Kazakh oil workers air labour grievances in Moscow

MOSCOW, June 30 (Reuters) - A group of striking Kazakh oil workers vowed to prolong their five-week dispute over pay and conditions after travelling to Moscow on Thursday in a rare show of dissent against authorities in the Central Asian state.


Three employees of UzenMunaiGas, a unit of London-listed oil producer KazMunaiGas Exploration Production (KMGq.L), said they had travelled to Russia to publicise a dispute they say is being ignored by local media and politicians in Kazakhstan.


The visit was organised by Igor Yasin, who said he was a Russian member of the Committee for a Workers' International, a left-wing activist group.


KazMunaiGas EP, Kazakhstan's second-largest oil producer, said in a statement on Tuesday it had lost 150,000 tonnes (about 3,000 barrels per day) of oil production from the Uzen field in western Kazakhstan since the strike began on May 26.


As a result of the strike and a slight reduction in output at other operating assets, the company has shaved 4 percent from its previous 13.5 million-tonne forecast for consolidated crude oil production this year.


Kazakhstan, the largest economy in Central Asia, holds about 3 percent of the world's recoverable oil reserves and has doubled crude output over the last decade to become the second-biggest producer in the former Soviet Union after Russia.
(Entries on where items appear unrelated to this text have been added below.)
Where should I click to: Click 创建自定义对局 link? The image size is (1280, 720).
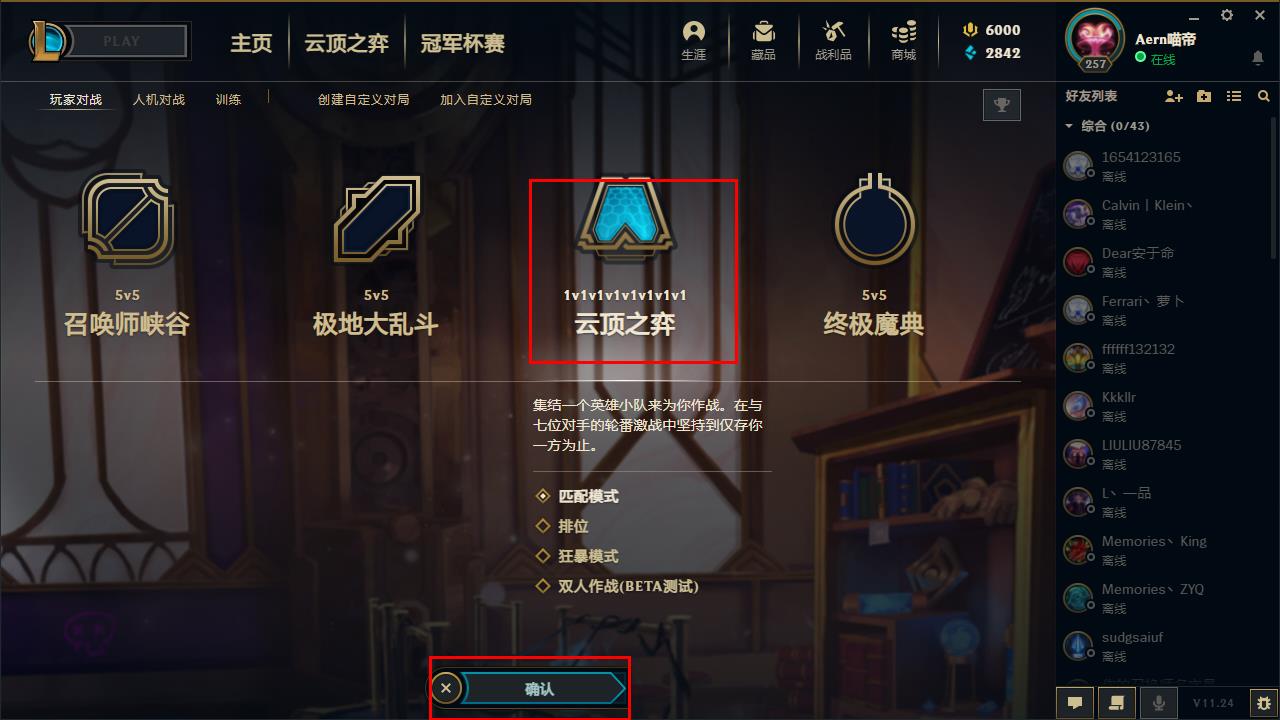click(363, 100)
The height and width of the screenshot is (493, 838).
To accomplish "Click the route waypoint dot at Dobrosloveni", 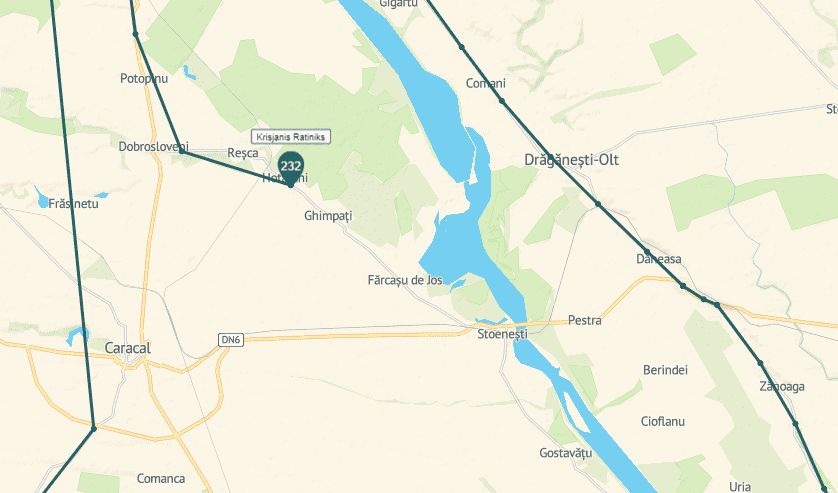I will tap(182, 152).
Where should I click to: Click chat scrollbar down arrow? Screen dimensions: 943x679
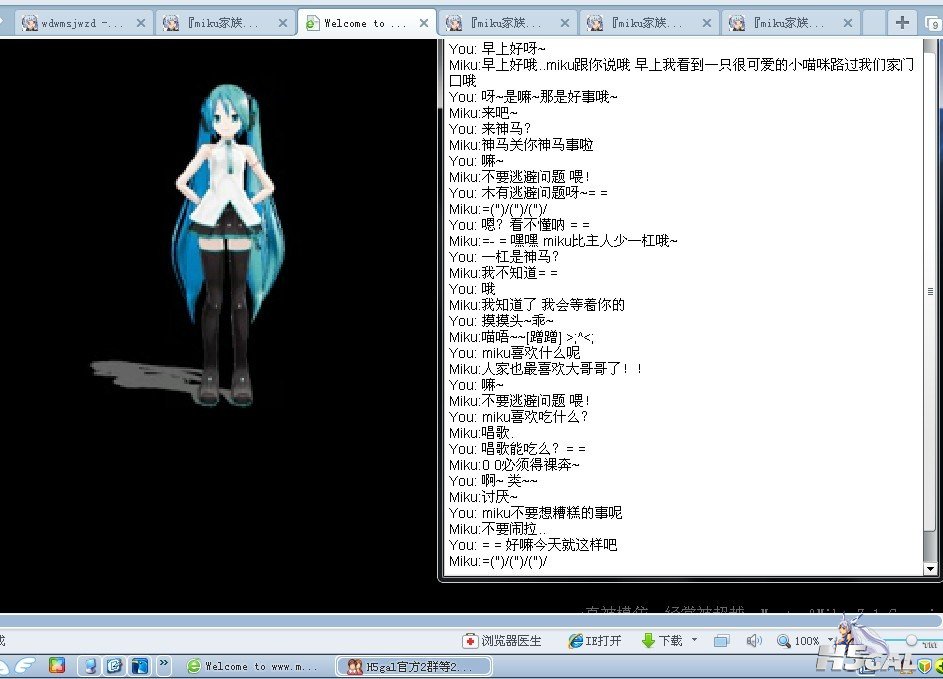pyautogui.click(x=930, y=569)
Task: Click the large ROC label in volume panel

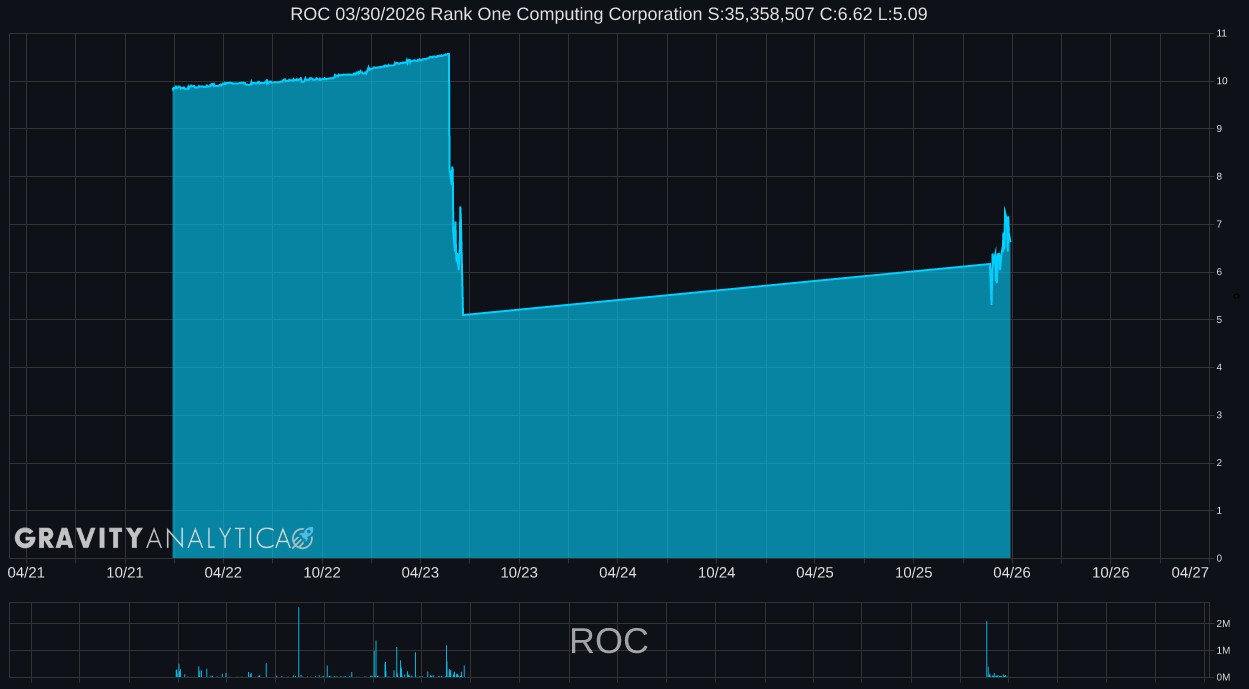Action: point(608,641)
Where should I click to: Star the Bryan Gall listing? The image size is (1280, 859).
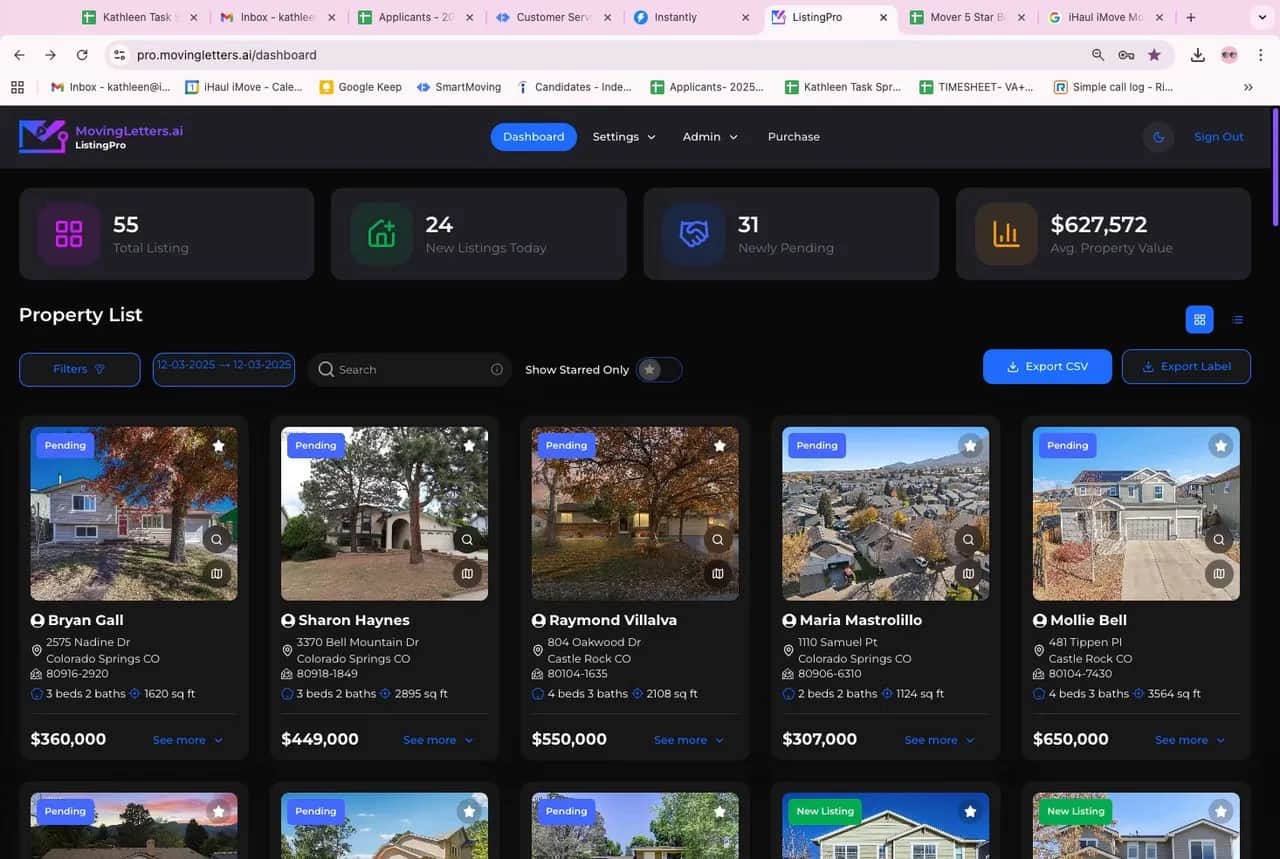(x=218, y=446)
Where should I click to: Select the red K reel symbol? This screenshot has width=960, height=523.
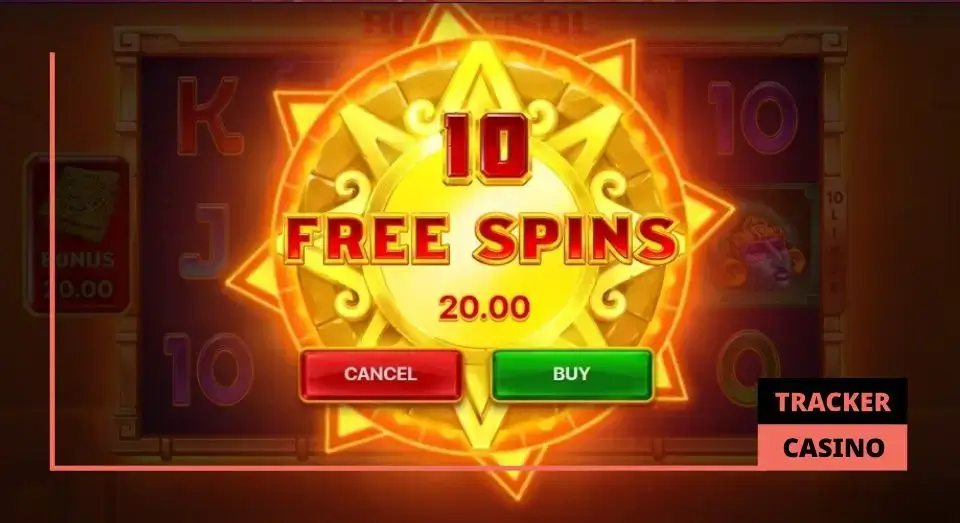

Labour disputes are relatively rare in the vast nation, which President Nursultan Nazarbayev has ruled since before it gained independence 20 years ago, but the Uzen strike followed closely on the heels of a brief dispute at another Kazakh field.


"We are under pressure from our employer," 33-year-old Marat Zhusipayev, who repairs oil wells at the Uzen field, told a news conference in the Russian capital.


Protesters said their salaries had been cut and their lawyer imprisoned on false charges. They said almost 16,000 people had gone on strike at the height of the protest, which KMG EP says is illegal.

The company said its UzenMunaiGas unit, based in the town of Zhanaozen in Mangistau region, employed about 9,000 people. It said 2,500 people were on strike at the peak of the dispute, but that only 650 people were continuing to protest.


"Their demands are groundless and illegal," said KazMunaiGas EP spokesman Daulet Zhumadil. He said salaries had not been cut.


Zhumadil said around 250 employees had been fired for breaching their contract terms, but that the company was encouraging others to return to work without fear of sanction.


"Hopefully, we will persuade them to return to their workplaces," he said.


Maksat Dosmagambetov, another striking worker, said he and his colleagues had followed procedure but had not received satisfactory responses to their written requests to management and other institutions.